Tuesday, December 22, 2020

Microsoft Responding to sophisticated cyberattacks

Microsoft is aware of a sophisticated attack that utilizes malicious SolarWinds software. On December 17, 2020, Brad Smith posted a blog sharing the most up to date information and detailed technical information for defenders.

As this is an ongoing investigation, Microsoft cybersecurity teams continue to act as first responders to these attacks. We know that customers and partners will have ongoing questions and Microsoft is committed to providing timely updates as new information becomes available. We will make updates through our Microsoft Security Response Center (MSRC) blog at https://aka.ms/solorigate.

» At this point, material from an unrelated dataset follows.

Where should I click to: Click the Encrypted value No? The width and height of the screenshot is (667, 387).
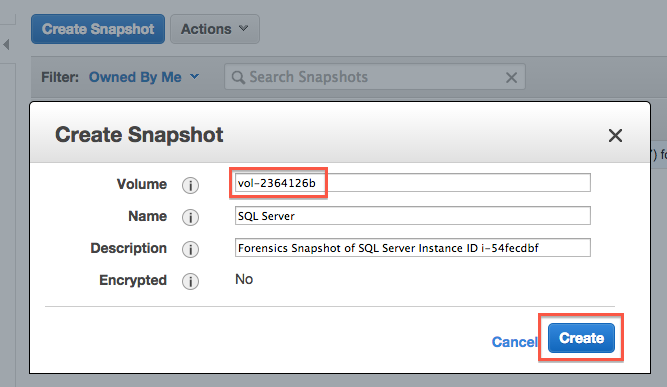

There are a number of published resources to assist customers in securing their environments:

We have published a blog outlining this dynamic threat landscape and the principles with which we are approaching the investigation.

We have published an anchor blog with technical details of the attack. This blog will be updated with new information as the investigation continues. Customers should look to this blog as the one stop for updates on the sophisticated attack.

Microsoft Defender antivirus and Microsoft Defender for Endpoint have released protections for the malicious SolarWinds software and other artifacts from the attack.

Microsoft Azure Sentinel has released guidance to help Azure Sentinel customers hunt in their environments for related activity we have observed with this sophisticated attack.

Microsoft 365 Defender and Microsoft Defender for Endpoint customers should review the Threat Analytics article within the Defender console (sign-in is required) for information about detection and potential impact to their environments.

For any Microsoft Threat Experts (MTE) customers, where we have observed suspicious activity in the customers’ environments, we have completed Targeted Account Notifications.

If a customer has any product support related needs, please continue to direct them to Microsoft Support (CSS) who remain the primary place for all customer support needs.

For Identity professionals and Microsoft 365 admin, we have published a blog with guidance on how to protect Microsoft 365 from on-premises attacks.

Microsoft Blog Posts

December 13 - Customer Guidance on Recent Nation-State Cyber Attacks – Microsoft Security Response Center

December 13 - Important steps for customers to protect themselves from recent nation-state cyberattacks

December 15 - Ensuring customers are protected from Solorigate

December 16 - SolarWinds Post-Compromise Hunting with Azure Sentinel - Microsoft Tech Community

December 17 - A moment of reckoning: the need for a strong and global cybersecurity response

December 18 - Analyzing Solorigate, the compromised DLL file that started a sophisticated cyberattack, and how Microsoft Defender helps protect - Microsoft Security

December 18 - Protecting Microsoft 365 from on-premises attacks

Advisories & Additional Resources

If your customer has a specific question regarding FireEye, please refer them to the FireEye Advisory.

If your customer has a specific question regarding SolarWinds, please refer them to the SolarWinds Advisory.

The Cybersecurity and Infrastructure Security Agency (CISA) has published a set of information and guidance here. For individual country-specific guidance, customers and partners should refer to information from the appropriate law enforcement or other government entity in that jurisdiction.